Feb 26, 2014 14:10
The last week or two has seen a significant decrease in my creative output (as tracked on my super nerdy spread sheet!) and, while there are some good excuses -- a trip to Seattle, working on the studio -- a lot of it is that I hit some serious stumbling blocks with my writing, and lost momentum summoned in the nigh inevitable crash. I do tend to a bit of a go-go-go-go-STOP cycle. I can be very happily almost overloaded with projects for quite awhile until I feel them all crashing down around my ears. I don't want to get stuck in the low spot, though, so I've been really, seriously working at pushing through.

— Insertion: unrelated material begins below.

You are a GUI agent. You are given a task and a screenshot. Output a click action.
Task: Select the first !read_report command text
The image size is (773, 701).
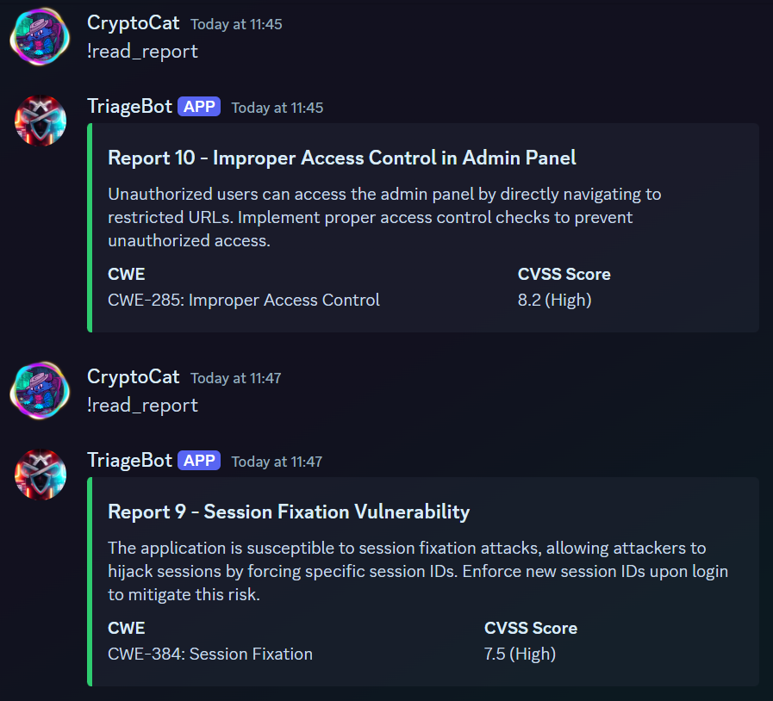click(x=142, y=52)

Monday night I cancelled my normal game time with Emony42 and used the time to make a decent dinner with enough for lunches, fold some laundry, write, and practice voice for twenty minutes. It was only twenty minutes, but making myself get up from the PC and go do it was hard. That's the crash -- I don't feel bad, exactly, I'm just seriously craving real downtime, preferably in front of a video game. That's really all I want to do.
The spreadsheet is helping me push through, though, with that reminder that even fifteen minutes nets me a little bronze-star reward. It's what got me out of the chair Monday night, and what's keeping me pushing on with writing, especially over the rough spots. I usually don't have a lot of writing-oriented self-doubt, but there's something different in what I'm doing right now -- it's more plot focused, with more changes to canon -- and I'm getting less of the motivating review-crack. More importantly, I'm now getting negative responses, especially this one over-zealous person who seems to want me to write an entirely different story. It's hard to stay motivated when that's the first response you get every time you release something new.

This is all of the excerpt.